[Screenshot grounding data]
>>

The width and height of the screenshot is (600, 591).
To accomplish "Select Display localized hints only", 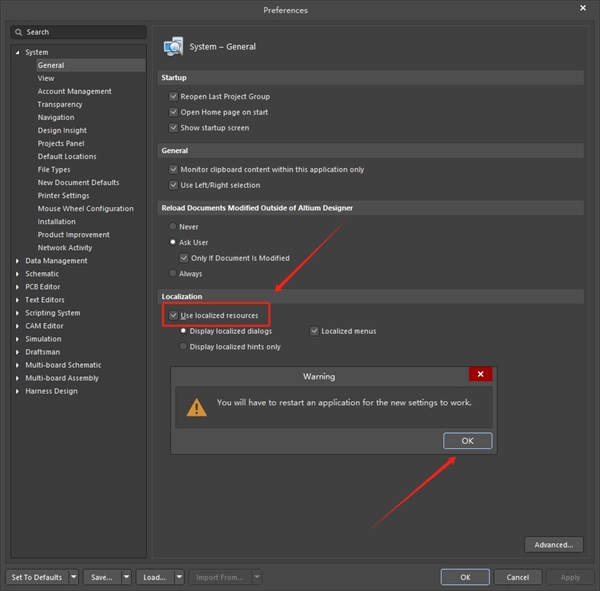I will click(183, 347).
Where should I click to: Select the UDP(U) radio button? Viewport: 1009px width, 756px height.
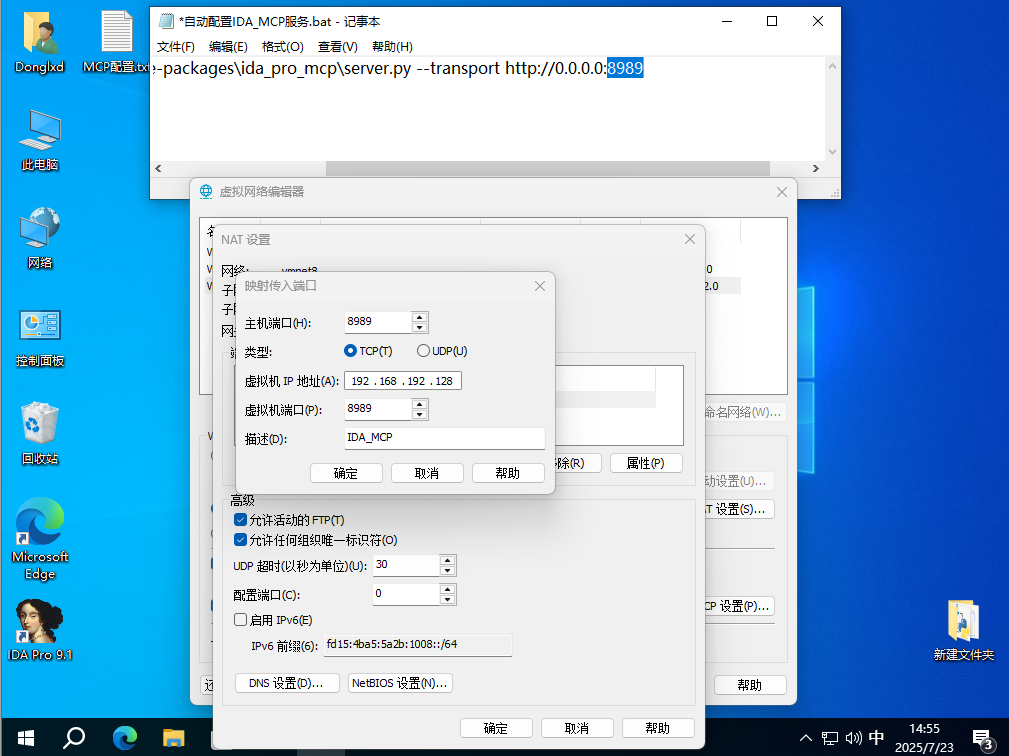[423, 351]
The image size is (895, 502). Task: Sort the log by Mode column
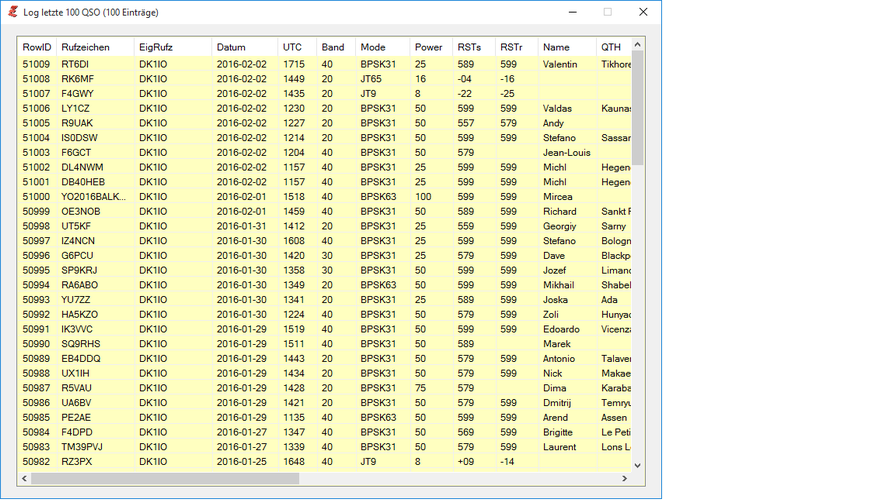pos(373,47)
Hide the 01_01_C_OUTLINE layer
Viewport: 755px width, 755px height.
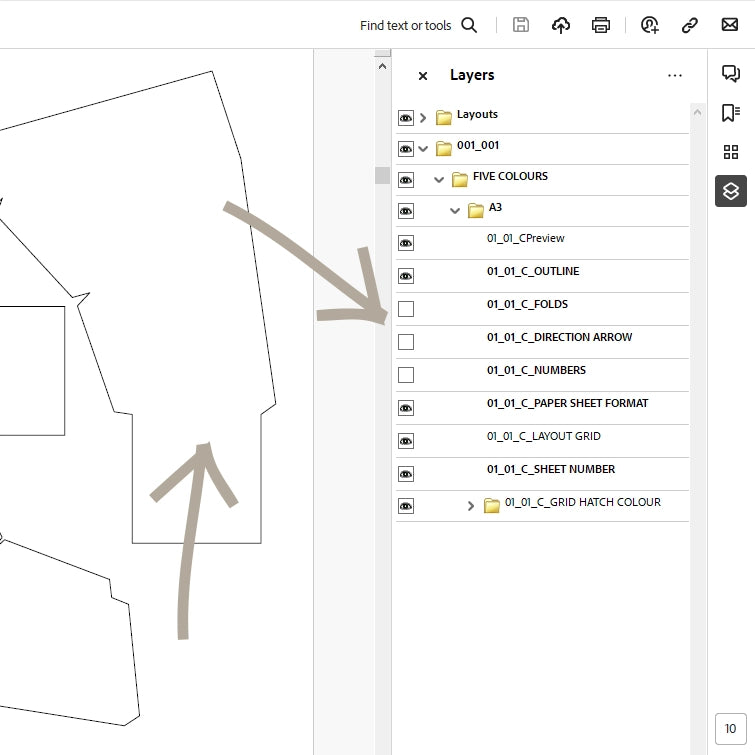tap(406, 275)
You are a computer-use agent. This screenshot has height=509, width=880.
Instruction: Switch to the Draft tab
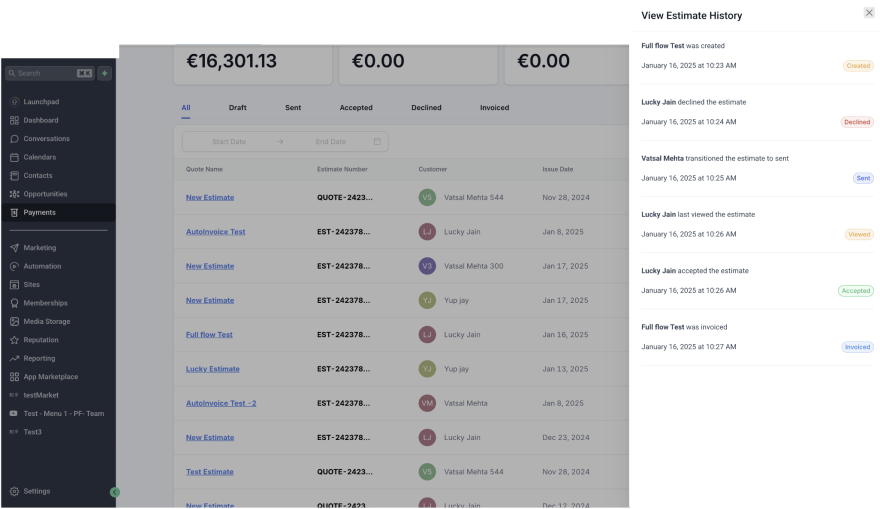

<<

In the data, the line that contains "Where should I" begins the part to write out; restate it and each line after it word for word through the end, with no pictures.

Where should I click to: Select the UDP(U) radio button? Viewport: 1009px width, 756px height.
[423, 351]
The image size is (895, 502). Task: Sort the log by Mode column
pos(373,47)
Hide the 01_01_C_OUTLINE layer
Viewport: 755px width, 755px height.
tap(406, 275)
You are a computer-use agent. This screenshot has height=509, width=880.
Instruction: Switch to the Draft tab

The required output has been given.